VORLIEGENDER TEXT:

BEM vs. Personalgespräch

  • Hallo,


    ich benötige mal wieder fachliche Unterstützung:

    Sachlage: Gleichgestellter Mitarbeiter seit über 1 Jahr au-geschrieben. BEM-Erstgespräch Juni/ Juli 2020, kein Folgegespräch, keine Maßnahmen eingeleitet trotz Anfragen der Interessenvertreter und des Mitarbeiters. Mitarbeiter hat einige Vorschläge dem Vorsitzenden des BEM-Teams unterbreitet. Ergebnis eines BEM-Verfahrens kann wohl auch ein Auflösungsvertrag mit Abfindung sein!? Umschulung!? Jetzt Gespräch Arbeitnehmer und Arbeitgeber, dieses Gespräch soll nicht innerhalb des BEM`s stattfinden, sondern als Personalgespräch (Information des Arbeitgebers).

    Ich als SBV würde dem gern widersprechen (ich nenne dies mal so, Herr des BEM-Verfahrens ist der Mitarbeiter), da es im BEM-Verfahren nicht weiter geht (evtl. "verschleppt", verzögert wird), man dies ja im Zusammenhang sehen muss und ich nicht verstehe, warum es losgelöst vom BEM sein soll, dieses Gespräch hat auch Auswirkungen auf das BEM und im BEM-Gespräch getroffene Absprachen auch protokolliert werden müssen. Zu berücksichtigen ist, dass der Mitarbeiter im "Fokus des AG" steht.

    Dies ist eine grobe/ kurze Übersicht.


    Würdet Ihr dies auch im BEM anstatt in einem Personalgespräch klären? Gibt es Möglichkeiten, dies dann auch als BEM-Gespräch "durchzusetzen"? und den Entscheidungsprozess zu beschleunigen, dass es auch zum Ergreifen von Maßnahmen kommt? Ich habe das Gefühl, wir rennen gegen eine Wand, es geht nicht vorwärts. :(

    Für andere Vorschläge, weiterführende Infos wäre ich auch sehr dankbar


    Randnotiz: IFD ist prinzpiell schon mit im Boot


    Vielen Dank und herzliche Grüße


    Di

    2 Mal editiert, zuletzt von di ()

  • Hallo,


    statt irgendwo rumzugoogeln, solltest Du Dich mal dringend mit § 167 Abs. 1 SGB IX, dem Präventionsverfahren, auseinandersetzen, das für schwerbehinderte/gleichgestellte AN gesetzliche Pflicht des AG ist.

    Und eigentlich solltest Du davon schon auf Deinem allerersten SBV-Grundseminar gehört haben.

[Datensätze aus einer Datenquelle]
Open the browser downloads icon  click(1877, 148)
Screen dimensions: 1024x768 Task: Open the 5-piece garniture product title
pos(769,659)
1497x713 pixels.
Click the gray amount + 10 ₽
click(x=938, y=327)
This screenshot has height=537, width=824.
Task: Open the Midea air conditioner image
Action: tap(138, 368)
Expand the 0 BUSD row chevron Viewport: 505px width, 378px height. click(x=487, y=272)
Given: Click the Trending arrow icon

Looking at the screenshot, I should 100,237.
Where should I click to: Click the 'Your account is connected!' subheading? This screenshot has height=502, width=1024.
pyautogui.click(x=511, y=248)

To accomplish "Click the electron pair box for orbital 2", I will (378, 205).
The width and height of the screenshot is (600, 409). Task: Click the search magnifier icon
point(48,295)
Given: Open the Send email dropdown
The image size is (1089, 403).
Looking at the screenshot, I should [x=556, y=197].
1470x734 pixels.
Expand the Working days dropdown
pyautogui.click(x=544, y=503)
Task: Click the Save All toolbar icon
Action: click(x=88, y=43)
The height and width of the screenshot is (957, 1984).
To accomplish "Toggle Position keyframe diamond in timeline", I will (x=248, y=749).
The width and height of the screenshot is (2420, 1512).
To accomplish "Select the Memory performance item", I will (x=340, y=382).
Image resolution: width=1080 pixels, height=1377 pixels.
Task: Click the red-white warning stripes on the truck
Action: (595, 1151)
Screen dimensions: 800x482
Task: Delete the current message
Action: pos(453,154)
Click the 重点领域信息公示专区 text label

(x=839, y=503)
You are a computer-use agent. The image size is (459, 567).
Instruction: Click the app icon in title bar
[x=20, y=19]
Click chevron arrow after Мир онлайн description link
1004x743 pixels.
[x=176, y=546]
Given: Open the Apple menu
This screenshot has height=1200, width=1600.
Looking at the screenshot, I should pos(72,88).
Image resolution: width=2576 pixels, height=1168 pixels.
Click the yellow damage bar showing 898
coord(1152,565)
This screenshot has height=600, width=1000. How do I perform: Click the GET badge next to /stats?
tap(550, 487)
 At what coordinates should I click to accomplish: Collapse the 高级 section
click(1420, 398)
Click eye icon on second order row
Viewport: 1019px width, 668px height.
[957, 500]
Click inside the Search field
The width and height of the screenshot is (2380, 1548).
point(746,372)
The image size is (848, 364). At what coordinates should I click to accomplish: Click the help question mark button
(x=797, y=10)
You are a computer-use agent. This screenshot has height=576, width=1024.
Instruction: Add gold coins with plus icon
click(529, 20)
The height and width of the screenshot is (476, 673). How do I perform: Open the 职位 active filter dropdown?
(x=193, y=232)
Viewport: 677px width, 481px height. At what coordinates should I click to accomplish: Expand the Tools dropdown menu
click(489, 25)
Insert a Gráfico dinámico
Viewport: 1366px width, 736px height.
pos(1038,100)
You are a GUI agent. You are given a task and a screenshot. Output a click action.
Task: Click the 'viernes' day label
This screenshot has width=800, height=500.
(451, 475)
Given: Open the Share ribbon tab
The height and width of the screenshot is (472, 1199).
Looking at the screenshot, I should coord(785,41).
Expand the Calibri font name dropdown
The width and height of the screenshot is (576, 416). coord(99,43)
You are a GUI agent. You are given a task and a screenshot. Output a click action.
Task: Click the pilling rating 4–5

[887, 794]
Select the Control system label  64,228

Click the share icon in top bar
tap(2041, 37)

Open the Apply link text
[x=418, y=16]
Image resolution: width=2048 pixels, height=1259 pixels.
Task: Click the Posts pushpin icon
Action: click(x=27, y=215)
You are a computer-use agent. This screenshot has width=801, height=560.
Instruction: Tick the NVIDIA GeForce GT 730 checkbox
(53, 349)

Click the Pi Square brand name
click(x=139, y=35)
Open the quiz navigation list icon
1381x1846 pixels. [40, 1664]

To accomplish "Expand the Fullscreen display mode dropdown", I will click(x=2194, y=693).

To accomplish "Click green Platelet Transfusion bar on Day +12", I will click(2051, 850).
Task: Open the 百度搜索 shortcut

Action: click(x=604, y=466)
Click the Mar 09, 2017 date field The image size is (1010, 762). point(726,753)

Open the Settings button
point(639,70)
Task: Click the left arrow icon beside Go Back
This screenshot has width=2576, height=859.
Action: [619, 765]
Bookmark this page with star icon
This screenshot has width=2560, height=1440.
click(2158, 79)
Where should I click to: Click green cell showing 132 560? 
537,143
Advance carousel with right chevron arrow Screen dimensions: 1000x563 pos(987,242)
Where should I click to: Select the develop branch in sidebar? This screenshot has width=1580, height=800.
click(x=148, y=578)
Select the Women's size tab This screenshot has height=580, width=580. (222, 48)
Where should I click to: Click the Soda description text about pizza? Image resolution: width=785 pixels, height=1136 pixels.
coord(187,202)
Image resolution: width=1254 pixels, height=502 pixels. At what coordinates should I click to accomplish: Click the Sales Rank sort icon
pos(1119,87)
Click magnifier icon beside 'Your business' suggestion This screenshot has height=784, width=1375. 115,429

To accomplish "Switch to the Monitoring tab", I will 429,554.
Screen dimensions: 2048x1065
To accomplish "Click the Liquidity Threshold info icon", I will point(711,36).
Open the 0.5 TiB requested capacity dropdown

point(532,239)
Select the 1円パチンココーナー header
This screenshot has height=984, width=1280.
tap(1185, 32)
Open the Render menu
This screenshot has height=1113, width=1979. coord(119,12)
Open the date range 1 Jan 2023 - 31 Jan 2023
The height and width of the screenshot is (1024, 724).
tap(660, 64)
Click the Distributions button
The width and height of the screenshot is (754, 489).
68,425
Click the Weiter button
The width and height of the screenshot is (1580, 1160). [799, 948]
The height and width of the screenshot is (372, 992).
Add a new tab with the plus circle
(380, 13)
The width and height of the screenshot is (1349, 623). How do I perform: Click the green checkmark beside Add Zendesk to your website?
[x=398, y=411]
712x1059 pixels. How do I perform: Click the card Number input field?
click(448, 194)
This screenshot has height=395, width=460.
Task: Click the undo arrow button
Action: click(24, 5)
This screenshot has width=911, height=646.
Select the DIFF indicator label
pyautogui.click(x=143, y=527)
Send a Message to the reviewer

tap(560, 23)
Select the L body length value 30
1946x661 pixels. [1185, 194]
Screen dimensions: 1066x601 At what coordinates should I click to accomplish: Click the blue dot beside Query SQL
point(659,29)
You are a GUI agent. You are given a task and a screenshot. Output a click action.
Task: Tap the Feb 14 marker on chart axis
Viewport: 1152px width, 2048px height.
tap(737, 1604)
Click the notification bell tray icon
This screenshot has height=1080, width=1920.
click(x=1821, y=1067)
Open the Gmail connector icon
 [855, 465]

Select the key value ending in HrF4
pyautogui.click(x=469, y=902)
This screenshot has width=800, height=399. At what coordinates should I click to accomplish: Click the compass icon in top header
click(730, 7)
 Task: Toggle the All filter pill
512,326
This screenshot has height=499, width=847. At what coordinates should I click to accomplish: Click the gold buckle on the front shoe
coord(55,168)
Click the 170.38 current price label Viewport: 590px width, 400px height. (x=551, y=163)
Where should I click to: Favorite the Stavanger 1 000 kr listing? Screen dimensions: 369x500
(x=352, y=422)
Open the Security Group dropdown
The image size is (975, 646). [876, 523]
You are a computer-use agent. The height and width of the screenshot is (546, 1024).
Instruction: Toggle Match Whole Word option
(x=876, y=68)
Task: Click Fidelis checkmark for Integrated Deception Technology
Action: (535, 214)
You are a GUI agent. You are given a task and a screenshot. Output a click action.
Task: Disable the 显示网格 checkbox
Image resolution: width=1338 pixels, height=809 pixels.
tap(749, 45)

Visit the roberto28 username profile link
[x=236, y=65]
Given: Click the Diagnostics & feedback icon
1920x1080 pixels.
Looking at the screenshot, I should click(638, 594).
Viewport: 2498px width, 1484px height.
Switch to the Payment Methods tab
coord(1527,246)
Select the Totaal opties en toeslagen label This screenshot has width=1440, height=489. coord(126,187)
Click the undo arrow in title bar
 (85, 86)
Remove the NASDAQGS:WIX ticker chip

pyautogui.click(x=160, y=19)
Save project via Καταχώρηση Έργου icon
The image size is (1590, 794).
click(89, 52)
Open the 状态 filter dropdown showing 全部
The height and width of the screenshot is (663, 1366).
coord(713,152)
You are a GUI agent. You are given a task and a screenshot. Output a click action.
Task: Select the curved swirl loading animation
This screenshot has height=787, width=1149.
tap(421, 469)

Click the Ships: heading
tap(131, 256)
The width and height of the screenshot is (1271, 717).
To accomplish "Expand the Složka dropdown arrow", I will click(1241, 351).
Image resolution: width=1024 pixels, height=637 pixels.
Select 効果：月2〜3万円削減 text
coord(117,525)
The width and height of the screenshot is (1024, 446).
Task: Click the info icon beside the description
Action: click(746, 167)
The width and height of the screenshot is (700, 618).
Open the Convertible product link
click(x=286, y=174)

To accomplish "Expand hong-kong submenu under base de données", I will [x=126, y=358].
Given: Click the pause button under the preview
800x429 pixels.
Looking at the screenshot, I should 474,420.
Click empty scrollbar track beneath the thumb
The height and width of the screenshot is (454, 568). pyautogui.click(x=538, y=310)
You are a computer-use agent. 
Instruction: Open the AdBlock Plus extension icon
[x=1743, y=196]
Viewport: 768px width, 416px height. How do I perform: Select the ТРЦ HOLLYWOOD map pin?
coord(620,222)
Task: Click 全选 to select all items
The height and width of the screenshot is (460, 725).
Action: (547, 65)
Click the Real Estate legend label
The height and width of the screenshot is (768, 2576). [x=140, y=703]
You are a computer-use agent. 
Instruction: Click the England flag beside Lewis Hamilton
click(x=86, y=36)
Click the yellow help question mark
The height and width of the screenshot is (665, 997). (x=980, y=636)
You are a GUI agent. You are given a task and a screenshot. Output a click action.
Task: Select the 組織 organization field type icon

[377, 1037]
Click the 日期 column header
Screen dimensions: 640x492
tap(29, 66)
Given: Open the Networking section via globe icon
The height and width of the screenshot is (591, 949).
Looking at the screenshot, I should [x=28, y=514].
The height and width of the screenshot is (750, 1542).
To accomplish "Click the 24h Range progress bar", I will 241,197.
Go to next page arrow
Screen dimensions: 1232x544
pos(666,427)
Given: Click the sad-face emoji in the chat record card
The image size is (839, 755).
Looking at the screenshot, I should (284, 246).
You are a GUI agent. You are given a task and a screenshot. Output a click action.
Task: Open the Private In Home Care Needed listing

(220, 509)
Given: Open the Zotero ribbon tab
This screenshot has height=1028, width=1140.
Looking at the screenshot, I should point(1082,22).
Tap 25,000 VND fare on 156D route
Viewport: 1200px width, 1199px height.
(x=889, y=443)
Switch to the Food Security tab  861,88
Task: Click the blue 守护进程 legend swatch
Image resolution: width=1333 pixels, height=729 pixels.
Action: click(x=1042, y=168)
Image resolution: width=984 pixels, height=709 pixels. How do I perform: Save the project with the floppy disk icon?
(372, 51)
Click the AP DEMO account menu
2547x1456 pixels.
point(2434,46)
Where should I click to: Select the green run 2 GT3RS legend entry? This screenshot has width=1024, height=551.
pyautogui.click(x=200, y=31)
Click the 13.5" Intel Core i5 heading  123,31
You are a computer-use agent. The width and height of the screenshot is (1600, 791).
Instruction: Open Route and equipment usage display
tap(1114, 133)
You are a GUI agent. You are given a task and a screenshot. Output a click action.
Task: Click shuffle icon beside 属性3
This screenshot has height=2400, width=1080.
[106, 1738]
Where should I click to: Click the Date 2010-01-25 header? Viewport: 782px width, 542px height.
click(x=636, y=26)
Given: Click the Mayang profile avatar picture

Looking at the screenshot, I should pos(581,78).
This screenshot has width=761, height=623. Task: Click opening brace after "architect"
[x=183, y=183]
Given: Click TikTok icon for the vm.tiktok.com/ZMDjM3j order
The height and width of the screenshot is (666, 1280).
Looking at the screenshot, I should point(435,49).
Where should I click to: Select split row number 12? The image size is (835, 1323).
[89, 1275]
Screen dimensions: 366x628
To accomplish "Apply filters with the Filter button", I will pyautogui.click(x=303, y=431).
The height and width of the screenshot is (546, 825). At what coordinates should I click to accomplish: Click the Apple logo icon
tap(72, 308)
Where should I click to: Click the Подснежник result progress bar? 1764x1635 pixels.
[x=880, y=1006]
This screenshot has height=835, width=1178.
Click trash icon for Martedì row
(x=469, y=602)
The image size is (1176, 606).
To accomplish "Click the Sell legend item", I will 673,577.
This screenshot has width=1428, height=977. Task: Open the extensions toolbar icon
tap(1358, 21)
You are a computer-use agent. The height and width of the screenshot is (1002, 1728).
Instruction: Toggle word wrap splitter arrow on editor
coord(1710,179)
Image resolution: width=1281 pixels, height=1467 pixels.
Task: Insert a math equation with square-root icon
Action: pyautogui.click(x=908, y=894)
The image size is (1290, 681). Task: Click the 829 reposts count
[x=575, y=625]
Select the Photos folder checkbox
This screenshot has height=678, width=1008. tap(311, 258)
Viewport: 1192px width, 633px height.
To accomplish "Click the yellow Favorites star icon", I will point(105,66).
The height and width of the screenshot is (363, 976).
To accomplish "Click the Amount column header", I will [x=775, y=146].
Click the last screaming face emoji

ZU BEARBEITENDE AUFGABEN:
(1) Nenne alle Abkürzungen aus Großbuchstaben, die im Text zu BEM und Personalgespräch vorkommen, jede nur einmal und ohne römische Zahlen.
(2) Beantworte anhand des Textes zu BEM und Personalgespräch die folgenden Fragen kurz.
(a) Wann fand das BEM-Erstgespräch statt?
(b) Wer ist nach Aussage der SBV Herr des BEM-Verfahrens?
(c) Mit welcher Vorschrift soll sich die SBV laut der Antwort auseinandersetzen?
(3) Gib einen Abschnitt aus dem Text zu BEM und Personalgespräch wortgetreu wieder. Setze bei den Worten "BEM vs. Personalgespräch" ein und höre nach "(Information des Arbeitgebers)." auf.

LÖSUNGEN:
(1) BEM, SBV, AG, IFD, AN, SGB

(2)
(a) Juni/Juli 2020
(b) Der Mitarbeiter
(c) § 167 Abs. 1 SGB IX (das Präventionsverfahren)

(3)
BEM vs. Personalgespräch

  • Hallo,


    ich benötige mal wieder fachliche Unterstützung:

    Sachlage: Gleichgestellter Mitarbeiter seit über 1 Jahr au-geschrieben. BEM-Erstgespräch Juni/ Juli 2020, kein Folgegespräch, keine Maßnahmen eingeleitet trotz Anfragen der Interessenvertreter und des Mitarbeiters. Mitarbeiter hat einige Vorschläge dem Vorsitzenden des BEM-Teams unterbreitet. Ergebnis eines BEM-Verfahrens kann wohl auch ein Auflösungsvertrag mit Abfindung sein!? Umschulung!? Jetzt Gespräch Arbeitnehmer und Arbeitgeber, dieses Gespräch soll nicht innerhalb des BEM`s stattfinden, sondern als Personalgespräch (Information des Arbeitgebers).